|BBC News reports on the Home Secretary’s move to deprive terror suspect Hilal Al-Jedda of UK citizenship despite rendering him stateless as a result.|
Hilal Al-Jedda lost his Iraqi nationality when given UK asylum in 2000 and became a British subject. He was arrested in Iraq in 2004 by the US and transferred into UK custody where he was held without charges for three years, until December 2007. Former Labour Home Secretary, Jacqui Smith, revoked Al-Jedda's citizenship shortly before he was released but a High Court case had reinstated his right to citizenship after ruling against rendering an individual stateless.
The Home Secretary has the power to revoke citizenship if “satisfied that deprivation would be conducive to the public good,” but it is restricted by Section 40, clause 4 of the British Nationality Act 1981 which precludes revoking citizenship if so doing renders a subject “stateless”.
Theresa May lodged an appeal against High Court decision which led to a Supreme Court ruling in October upholding the decision against rendering an individual stateless upon revoking the right of citizenship.
Last month, Sky News reported on the efforts by the Home Secretary to use the powers to withdraw UK citizenship from terror suspects on grounds that their actions were "seriously prejudicial to the interests of the UK".

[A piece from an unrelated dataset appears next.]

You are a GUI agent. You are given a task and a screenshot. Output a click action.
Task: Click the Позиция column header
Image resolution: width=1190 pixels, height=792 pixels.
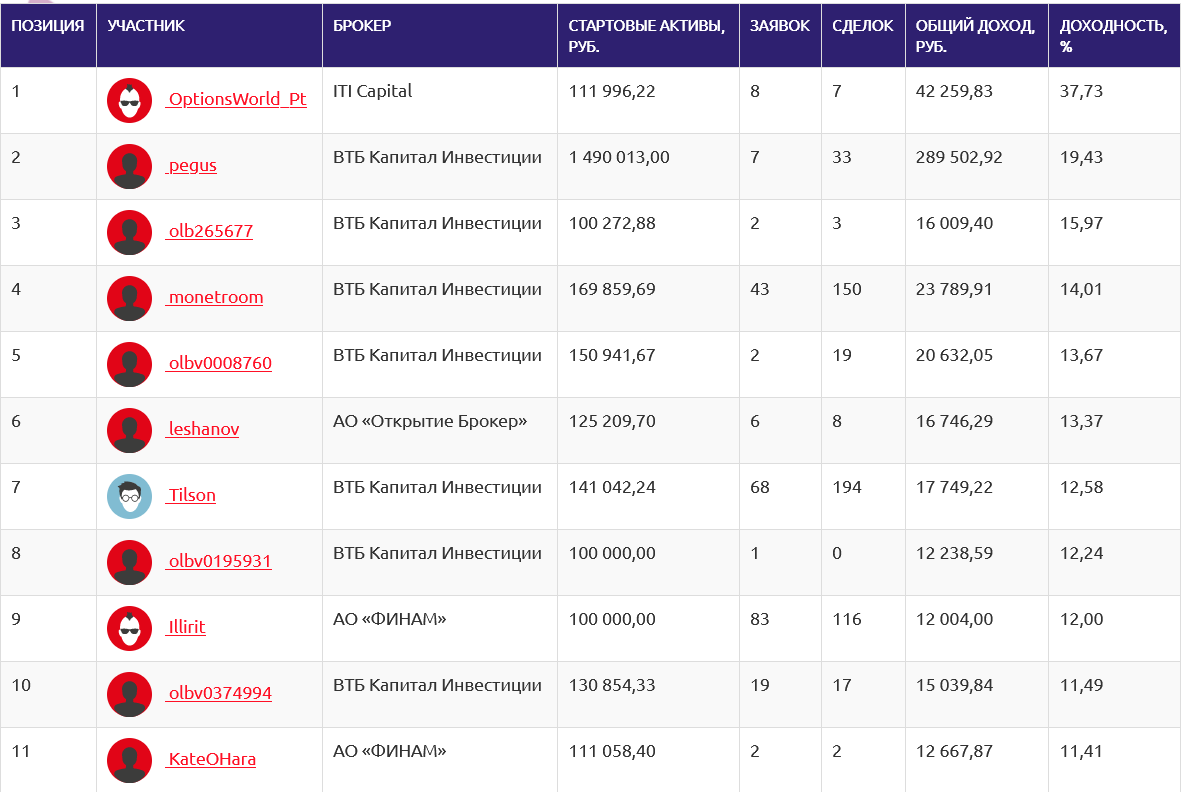(x=48, y=27)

Last March, it was reported that the Home Secretary had revoked British nationality from 16 individuals since 2010 including Bilal al-Berjawi, a British-Lebanese citizen and Mohamed Sakr, a British-Egyptian citizen, who have been subsequently killed in drone attacks. The growing use of citizenship deprivation, has not led, argues Caroline Sawyer, a senior lecturer in law at Victoria University of Wellington, to “public outrage at the introduction of simple, near-arbitrary deprivation of British citizenship, even for the British-born.”